Casi medio siglo después de que el italiano Marco Ferreri filmase en España El pisito y El cochecito, aquellos dos símbolos del entonces tímido despegue económico español se han venido simultáneamente abajo. Más que una película de humor neorrealista, Ferreri se vería obligado a rodar ahora un filme de terror.

Como si se hubieran puesto de acuerdo para amargarle la vuelta de las vacaciones a aquellos imprudentes que decidieron tomarlas, los papeles informaban ayer de una caída (oficial) del 5% del valor de las viviendas y de un derrumbe casi sin precedentes del 41% en la venta de automóviles. El piso y el coche, signos externos de la prosperidad española, lo son también ahora de una crisis que, según algunos cenizos, amenaza con proletarizar a la clase media del país.

Los más memoriosos o los meros aficionados al estudio de la Historia recordarán si n duda que el acceso de las clases medias al piso y al coche fue el primer signo de que empezaba a quedar atrás la España hambreada de la posguerra. Tamaño salto económico y sociológico a la vez ocurrió allá a finales de la década de los sesenta, cuando los tecnócratas del franquismo tardío llenaron las carreteras de Seat 600 y las ciudades de polígonos de viviendas.

Con el paso de los años llegaría el fin biológico de la dictadura, el advenimiento de la democracia light, el ingreso en la Comunidad Europea y -de resultas de todo ello- una época de prosperidad nunca conocida hasta entonces. El país le dio la vuelta a sus viejas costuras y dejó atrás la boina, pero en modo alguno menguó la devoción tan típicamente española por la casa y el coche. Bien al contrario, los dos grandes tótems de la pequeña burguesía apenas recién nacida pasaron a ser el eje sobre el que giraba el grueso de la producción española. Ludópatas del ladrillo, los españoles se lanzaron a invertir en el casino del hormigón con tal ansia que el negocio de la especulación inmobiliaria no tardó en convertirse en el motor de la economía. Tanto es así que hace apenas dos o tres años todavía se construían en España más viviendas que la suma de las edificadas en Alemania, Francia y el Reino Unido, detalle suficiente para alertar sobre la posibilidad de que el país corría sin frenos y con el serio riesgo de derrapar si viniesen curvas. Inevitablemente, la curva de la crisis apareció y ahora acabamos de estrellarnos.

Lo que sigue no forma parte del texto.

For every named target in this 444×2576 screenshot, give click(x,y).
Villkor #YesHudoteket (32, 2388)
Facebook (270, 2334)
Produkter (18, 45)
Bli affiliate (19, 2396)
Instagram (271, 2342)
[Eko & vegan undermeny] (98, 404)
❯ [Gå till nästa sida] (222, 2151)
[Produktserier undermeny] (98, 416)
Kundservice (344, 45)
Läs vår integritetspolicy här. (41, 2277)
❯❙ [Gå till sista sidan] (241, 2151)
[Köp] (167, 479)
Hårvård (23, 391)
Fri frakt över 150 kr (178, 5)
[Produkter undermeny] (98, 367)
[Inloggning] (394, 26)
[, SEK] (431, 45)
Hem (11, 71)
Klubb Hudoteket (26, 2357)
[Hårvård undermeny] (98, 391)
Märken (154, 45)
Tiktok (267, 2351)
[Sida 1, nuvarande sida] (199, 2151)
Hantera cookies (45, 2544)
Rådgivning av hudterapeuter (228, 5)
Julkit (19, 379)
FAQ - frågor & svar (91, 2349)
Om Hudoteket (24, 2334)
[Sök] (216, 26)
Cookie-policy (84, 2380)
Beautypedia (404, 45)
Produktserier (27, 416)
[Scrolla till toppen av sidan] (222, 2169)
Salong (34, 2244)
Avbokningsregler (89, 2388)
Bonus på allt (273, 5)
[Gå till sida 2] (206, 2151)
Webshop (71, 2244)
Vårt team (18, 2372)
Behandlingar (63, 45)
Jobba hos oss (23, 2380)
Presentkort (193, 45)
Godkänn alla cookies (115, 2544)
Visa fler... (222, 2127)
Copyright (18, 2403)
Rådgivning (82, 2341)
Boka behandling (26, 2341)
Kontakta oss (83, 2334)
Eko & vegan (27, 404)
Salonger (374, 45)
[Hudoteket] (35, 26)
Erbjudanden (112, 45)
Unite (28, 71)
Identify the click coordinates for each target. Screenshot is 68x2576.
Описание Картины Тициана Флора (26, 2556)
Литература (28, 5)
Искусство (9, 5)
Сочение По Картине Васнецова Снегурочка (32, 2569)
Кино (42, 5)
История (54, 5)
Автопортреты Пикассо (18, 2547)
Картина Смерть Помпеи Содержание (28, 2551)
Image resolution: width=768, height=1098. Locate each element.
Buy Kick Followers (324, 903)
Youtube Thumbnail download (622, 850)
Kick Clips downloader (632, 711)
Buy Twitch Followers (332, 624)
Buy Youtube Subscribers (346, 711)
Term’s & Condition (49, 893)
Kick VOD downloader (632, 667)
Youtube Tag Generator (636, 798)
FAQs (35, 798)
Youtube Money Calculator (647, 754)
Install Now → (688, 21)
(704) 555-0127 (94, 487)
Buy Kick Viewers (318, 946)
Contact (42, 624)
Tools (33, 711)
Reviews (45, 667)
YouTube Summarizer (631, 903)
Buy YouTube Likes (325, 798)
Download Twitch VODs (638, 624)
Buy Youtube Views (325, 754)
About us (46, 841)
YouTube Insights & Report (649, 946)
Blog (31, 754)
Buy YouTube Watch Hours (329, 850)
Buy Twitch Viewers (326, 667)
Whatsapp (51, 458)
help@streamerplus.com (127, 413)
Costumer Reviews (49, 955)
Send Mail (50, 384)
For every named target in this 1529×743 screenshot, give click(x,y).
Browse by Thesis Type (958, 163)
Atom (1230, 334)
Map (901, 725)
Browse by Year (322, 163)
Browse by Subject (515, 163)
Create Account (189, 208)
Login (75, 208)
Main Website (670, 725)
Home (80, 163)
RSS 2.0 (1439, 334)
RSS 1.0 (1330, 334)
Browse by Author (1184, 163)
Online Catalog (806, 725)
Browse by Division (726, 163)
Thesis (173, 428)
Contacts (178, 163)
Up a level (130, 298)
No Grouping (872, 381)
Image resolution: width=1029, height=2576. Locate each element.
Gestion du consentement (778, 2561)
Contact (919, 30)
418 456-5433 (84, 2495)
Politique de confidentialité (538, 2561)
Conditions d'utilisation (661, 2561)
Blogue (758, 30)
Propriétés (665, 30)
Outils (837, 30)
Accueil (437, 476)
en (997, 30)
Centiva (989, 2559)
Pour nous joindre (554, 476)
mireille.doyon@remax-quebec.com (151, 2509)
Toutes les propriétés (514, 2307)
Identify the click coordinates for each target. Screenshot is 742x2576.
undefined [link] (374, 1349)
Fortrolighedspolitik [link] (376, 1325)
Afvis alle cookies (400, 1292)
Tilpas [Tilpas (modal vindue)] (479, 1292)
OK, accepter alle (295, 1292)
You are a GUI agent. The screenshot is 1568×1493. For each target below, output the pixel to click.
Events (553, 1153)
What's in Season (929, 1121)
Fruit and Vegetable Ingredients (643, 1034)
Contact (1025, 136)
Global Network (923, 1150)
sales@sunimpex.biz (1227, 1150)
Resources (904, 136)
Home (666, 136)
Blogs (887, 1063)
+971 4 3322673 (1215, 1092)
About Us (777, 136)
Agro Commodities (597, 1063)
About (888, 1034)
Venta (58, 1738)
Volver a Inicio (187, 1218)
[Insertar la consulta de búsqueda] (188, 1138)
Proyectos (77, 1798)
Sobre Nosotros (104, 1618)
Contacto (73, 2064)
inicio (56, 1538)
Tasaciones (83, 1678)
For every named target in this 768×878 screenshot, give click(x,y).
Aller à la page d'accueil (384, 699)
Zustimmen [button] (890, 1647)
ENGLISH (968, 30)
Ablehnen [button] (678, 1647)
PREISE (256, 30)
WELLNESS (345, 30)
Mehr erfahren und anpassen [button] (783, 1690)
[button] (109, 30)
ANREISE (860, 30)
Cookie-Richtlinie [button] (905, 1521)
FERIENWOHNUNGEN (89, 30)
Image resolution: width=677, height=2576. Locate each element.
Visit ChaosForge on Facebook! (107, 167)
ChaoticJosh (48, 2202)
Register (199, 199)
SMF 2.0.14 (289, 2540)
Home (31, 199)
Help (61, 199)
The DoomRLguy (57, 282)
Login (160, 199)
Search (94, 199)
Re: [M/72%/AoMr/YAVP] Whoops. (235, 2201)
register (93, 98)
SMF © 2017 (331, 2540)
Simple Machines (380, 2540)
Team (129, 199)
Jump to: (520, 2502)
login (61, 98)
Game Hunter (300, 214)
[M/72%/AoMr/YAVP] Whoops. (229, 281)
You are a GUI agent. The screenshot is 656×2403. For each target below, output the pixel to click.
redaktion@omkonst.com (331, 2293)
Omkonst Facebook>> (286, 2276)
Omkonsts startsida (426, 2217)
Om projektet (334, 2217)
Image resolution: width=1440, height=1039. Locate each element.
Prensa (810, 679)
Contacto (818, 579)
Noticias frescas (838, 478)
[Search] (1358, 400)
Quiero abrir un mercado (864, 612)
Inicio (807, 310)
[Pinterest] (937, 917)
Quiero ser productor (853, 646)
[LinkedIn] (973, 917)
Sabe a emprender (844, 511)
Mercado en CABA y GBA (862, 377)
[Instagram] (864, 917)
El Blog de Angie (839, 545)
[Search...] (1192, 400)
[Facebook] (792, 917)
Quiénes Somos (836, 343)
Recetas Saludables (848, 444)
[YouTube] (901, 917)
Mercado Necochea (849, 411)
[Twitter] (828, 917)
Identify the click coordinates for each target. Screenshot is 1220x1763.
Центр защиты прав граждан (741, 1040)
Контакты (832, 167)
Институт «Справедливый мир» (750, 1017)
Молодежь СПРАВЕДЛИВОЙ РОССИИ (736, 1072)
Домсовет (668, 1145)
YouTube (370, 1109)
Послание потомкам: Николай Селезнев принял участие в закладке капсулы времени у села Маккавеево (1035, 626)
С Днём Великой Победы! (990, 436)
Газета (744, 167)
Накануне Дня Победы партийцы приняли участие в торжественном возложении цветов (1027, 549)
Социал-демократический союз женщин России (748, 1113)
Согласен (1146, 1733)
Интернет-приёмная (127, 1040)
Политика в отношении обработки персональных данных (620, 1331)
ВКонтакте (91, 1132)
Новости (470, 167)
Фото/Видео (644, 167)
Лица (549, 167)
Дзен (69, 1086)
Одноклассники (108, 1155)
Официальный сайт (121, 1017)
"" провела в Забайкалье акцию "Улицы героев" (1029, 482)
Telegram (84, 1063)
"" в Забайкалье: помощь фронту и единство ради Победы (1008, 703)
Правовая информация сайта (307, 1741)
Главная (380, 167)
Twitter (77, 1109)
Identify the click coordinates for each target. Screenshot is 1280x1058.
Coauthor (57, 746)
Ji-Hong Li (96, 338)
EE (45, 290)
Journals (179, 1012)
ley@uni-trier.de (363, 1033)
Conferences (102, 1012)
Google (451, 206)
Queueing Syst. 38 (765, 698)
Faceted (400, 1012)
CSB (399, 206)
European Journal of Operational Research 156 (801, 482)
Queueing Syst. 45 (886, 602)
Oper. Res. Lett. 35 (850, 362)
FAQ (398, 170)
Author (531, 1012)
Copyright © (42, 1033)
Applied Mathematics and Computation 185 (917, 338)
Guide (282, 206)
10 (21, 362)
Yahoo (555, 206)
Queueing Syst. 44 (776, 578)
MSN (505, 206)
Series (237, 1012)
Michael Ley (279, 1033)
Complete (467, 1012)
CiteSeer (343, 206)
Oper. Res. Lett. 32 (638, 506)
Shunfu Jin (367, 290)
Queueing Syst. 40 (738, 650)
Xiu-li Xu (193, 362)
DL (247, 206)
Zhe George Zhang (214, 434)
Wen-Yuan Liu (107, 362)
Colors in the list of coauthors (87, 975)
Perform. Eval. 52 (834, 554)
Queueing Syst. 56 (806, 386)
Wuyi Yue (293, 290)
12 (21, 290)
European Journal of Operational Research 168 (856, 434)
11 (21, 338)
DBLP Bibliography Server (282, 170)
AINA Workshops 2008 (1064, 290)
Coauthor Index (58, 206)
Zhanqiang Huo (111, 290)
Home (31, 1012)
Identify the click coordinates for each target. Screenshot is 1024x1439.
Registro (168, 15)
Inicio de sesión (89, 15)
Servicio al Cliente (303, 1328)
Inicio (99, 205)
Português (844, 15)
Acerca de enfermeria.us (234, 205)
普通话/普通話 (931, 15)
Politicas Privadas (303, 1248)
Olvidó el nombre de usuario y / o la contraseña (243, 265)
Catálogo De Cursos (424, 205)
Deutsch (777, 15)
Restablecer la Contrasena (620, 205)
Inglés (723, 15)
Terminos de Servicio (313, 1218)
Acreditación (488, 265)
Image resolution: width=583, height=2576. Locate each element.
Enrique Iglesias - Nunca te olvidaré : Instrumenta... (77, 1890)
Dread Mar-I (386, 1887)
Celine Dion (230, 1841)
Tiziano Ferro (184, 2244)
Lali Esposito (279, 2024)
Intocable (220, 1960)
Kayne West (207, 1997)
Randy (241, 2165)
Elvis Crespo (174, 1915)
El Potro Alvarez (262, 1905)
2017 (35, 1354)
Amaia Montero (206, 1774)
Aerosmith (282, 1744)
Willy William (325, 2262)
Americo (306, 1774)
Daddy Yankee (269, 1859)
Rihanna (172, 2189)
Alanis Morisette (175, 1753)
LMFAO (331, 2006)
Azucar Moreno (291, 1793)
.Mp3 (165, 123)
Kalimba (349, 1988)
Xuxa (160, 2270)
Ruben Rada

Los primeros en sufrir los daños del choque han sido, lógicamente, el coche y el piso que en su día simbolizaron la salida del subdesarrollo. El mercado de la vivienda se ha parado en seco y el del automóvil vive paralelamente un desplome como no se recordaba desde hace más de década y media.

Infelizmente, esto bien pudiera ser sólo el principio. Una vez gripado el motor de la construcción, el efecto dominó tiende en buena lógica a arrastrar a todos los demás ramos de actividad del país. Primero cae el negocio del ladrillo, luego el de la industria auxiliar, más tarde sufren el embate los bancos que financiaban por igual a promotores y compradores, después se hunde el consumo de automóviles por falta de financiación y así hasta llegar al fondo de un pozo cuya profundidad ni siquiera conocen los zahoríes de las finanzas.

Han sido muchos los años en los que este país vivió por encima de sus posibilidades, siguiendo la vieja tradición histórica de aquellos hidalgos aparentosos del Siglo de Oro que espolvoreaban migajas de pan sobre la barba para disimular su forzoso ayuno. Poco importa que el de Oro fuese en realidad un siglo de piojos para la mayoría de la población del Imperio o que produjese ya entonces más literatura que maravedíes.

Ahora que se acaba también la más modesta Década Áurea del hormigón, los españoles descubren, sobresaltados, que el viejo sueño del pisito y el cochecito se ha convertido en su pesadilla. Pero a ver quien nos quita lo bailado.